Why Olive Garden Servers Hate The Unlimited Food Promotions
Olive Garden: when you're here, you're ready to gorge on enough pasta to keep an army regiment stocked in carbohydrates for an entire basic training cycle. The faux-Italian chain (not started by an Italian or an Italian-American, but rather by General Mills) isn't known for quality so much as it is massive quantity, mainly their endless food promotions.
The company offers multiple pasta passes, including the Never-Ending Pasta Pass (which provides you with unlimited pasta, sauce, and toppings, not to mention salad, soup, and breadsticks for nine weeks) and the Lifetime Pasta Pass (the same as the above, except literally for the rest of a consumer's natural life), not to mention its ubiquitous Never-Ending Soup, Salad, and Breadsticks deal.
But how do Olive Garden servers feel about these sorts of promotions? Unsurprisingly, they're not big fans of them, and it's not hard to see why: never-ending food promotions make a server's job harder while also cutting into their bottom line. It's not great.
Endless food promotions destroy a server's income
The problem is that servers rely on tips to survive. Most states have a tipped sub-minimum wage — an amount restaurants can pay servers per hour. The federal rate in the U.S. is $2.13/hour, and many states either go with that (17 states) or have an amount that's only slightly higher (another 11 states under $4). Since that amount typically goes entirely to taxes, most servers get very little on their actual paycheck. Restaurants are supposed to make up the difference if a server doesn't get enough tips to meet minimum wage ($7.25 federal minimum), but this often doesn't happen in practice. Tip and wage theft by restaurant operators are shockingly common.
Enter Olive Garden's endless food promotions. The Never-Ending Soup, Salad, and Breadsticks deal is bad enough — servers report that with checks at $8 or $10, they'll frequently run around like crazy refilling customers' tables and only make $2 per person. Combine this with the possibility of wage theft, and it's not hard to see how this goes wrong for servers' bottom lines — and that's not even getting into the customers who get angry and refuse to tip at all after being told that no, they can't take as much soup, salad, and breadsticks with them as they can carry home with them in to-go containers as part of the deal.
Olive Garden is far from the only restaurant with a free food promotion servers don't like
Free food promotions or massive discounts aren't great from a server's perspective. The issue is that customers will often see a check that says $0 (or maybe $5 if they got a couple of sodas) and tip based on that amount rather than on a percentage of what the check would have been under normal circumstances. It's an understandable mistake but not ideal for servers who only make small hourly wages.

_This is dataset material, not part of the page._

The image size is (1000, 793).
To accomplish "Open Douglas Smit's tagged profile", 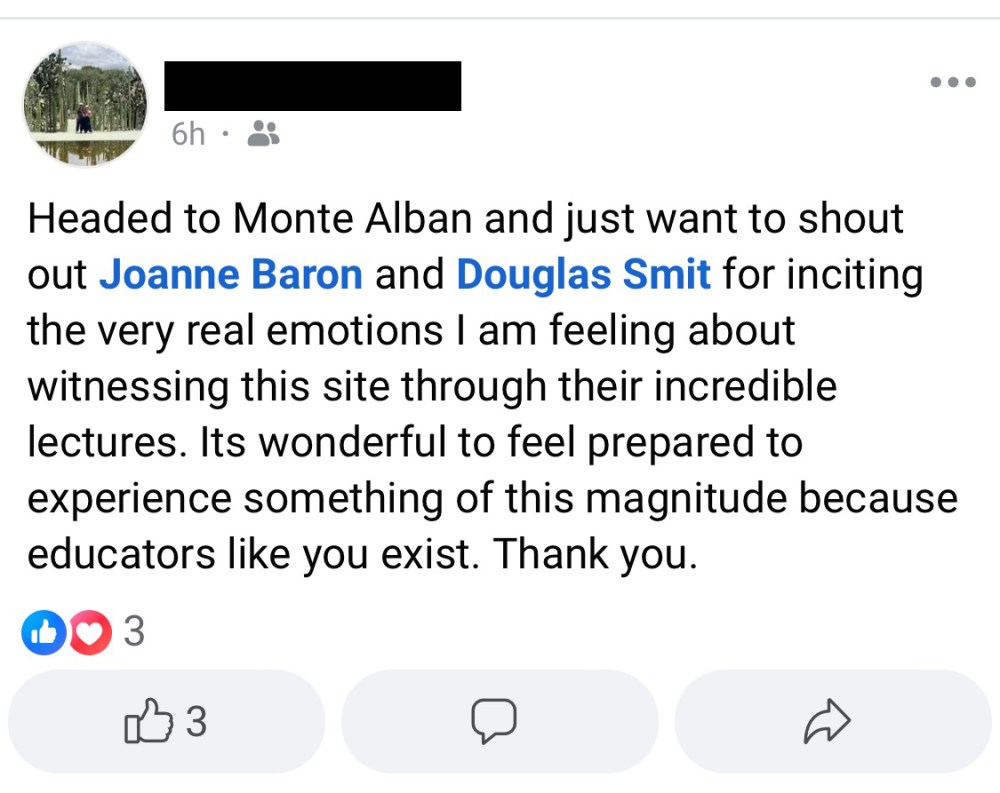I will [x=584, y=274].
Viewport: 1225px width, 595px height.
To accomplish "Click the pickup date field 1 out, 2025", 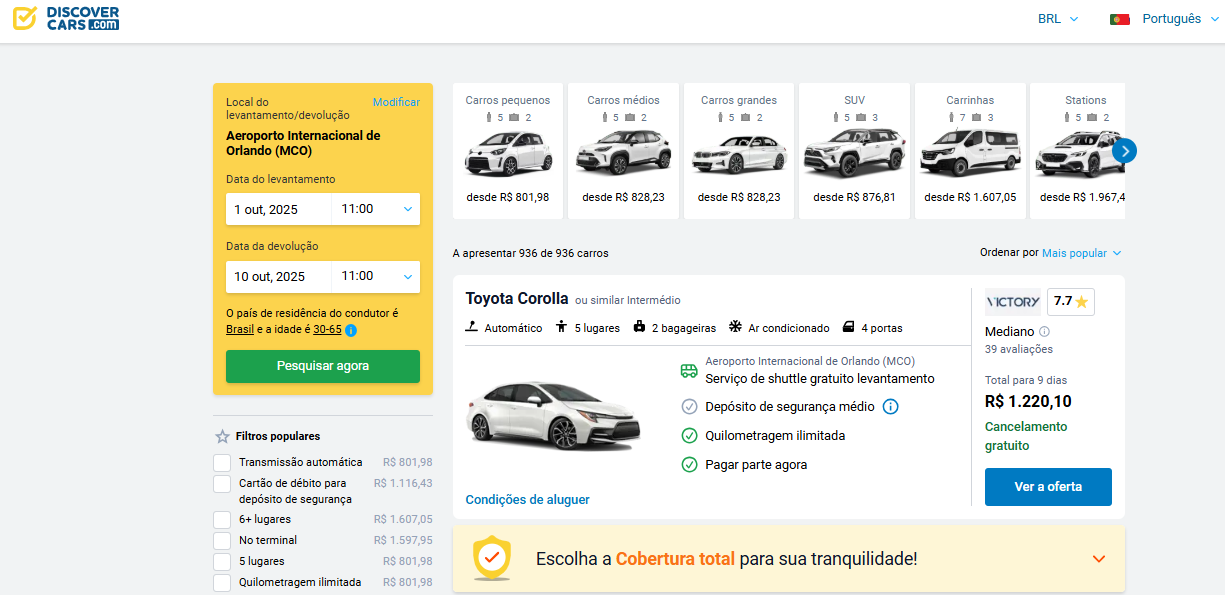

A decade ago, McCormick and Schmick's offered a free entree to any service member on Veteran's Day. While this generosity went over great with customers — the restaurant was routinely packed that day — it wasn't great for servers. Considering they would generally work a hectic 8-hour shift and walk out with minimal tips, it's not surprising they generally were not pleased. It wasn't good for the company's bottom line, either — as of 2022, the company was instead offering half-off select entrees that day.